Bruce Fraser is a local in the SF Bay Area ... I think he lives in Berkeley but I'm not sure ... so I've met him at a couple of his talks. He's a better writer than speaker, but it's worth listening to him speak too.

I've mentioned a request for commissions to Bruce a couple of times, humorously of course and in way of compliment. He takes it the right way. ;-)

On Mar 26, 2006, at 9:13 AM, Mark Roberts wrote:

But beyond that consideration, I find that the vast majority of my
time "in production" is on deciding what I want to present in a
photograph, regardless of whether the capture is a film or a digital
image, and regardless of whether the process of producing a print is
the wet lab or a computer and inkjet printer.

I think that "deciding what you want to present" *should* comprise the
majority of production time/effort.

Agree completely.

My objective has always been to be as close as
possible to the final finished image at the moment I snap the shutter
(while still being *willing* to do significant post-production in the
inevitable instances in which it is necessary - I'm not going to
sacrifice art in the name of philosophy).

same

I don't think there's anything ethically superior about the
way I choose to do things, it just works for me on  a philosophical
level and, I believe, saves me time in post-production.

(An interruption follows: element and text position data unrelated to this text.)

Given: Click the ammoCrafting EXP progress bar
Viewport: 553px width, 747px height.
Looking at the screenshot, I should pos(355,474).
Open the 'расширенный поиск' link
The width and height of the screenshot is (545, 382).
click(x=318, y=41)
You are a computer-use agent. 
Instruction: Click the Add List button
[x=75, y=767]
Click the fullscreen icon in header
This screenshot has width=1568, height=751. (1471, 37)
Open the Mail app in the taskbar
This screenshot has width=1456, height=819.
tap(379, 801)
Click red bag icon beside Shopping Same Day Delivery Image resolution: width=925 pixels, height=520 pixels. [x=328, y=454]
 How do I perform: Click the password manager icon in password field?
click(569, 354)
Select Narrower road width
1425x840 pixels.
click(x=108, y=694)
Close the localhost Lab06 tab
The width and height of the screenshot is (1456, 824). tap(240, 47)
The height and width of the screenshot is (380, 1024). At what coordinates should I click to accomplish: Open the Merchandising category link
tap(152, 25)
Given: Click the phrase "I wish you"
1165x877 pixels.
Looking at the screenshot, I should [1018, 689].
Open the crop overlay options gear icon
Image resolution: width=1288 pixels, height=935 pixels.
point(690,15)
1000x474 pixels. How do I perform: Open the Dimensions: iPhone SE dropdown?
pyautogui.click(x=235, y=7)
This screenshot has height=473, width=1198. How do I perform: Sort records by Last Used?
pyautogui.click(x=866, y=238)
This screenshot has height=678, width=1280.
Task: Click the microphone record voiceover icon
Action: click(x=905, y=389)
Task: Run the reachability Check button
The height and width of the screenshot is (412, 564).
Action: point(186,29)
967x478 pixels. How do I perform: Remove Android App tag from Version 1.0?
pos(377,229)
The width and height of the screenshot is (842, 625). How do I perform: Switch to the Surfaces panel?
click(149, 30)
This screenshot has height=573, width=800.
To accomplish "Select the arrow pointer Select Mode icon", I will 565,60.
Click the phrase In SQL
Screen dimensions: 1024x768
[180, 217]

yup. I don't necessarily capture photos in a terribly consistent way, although I try to, but all my image processing is very regular and automated to as great a degree as I can manage sensibly. Working a specific photograph to a presentation image runs the gamut from completely automatic to many many hours of labor. Whether the image processing is a wet lab or digital process is inconsequential.

The process of capturing photographs is quite different from the process of producing them for presentation.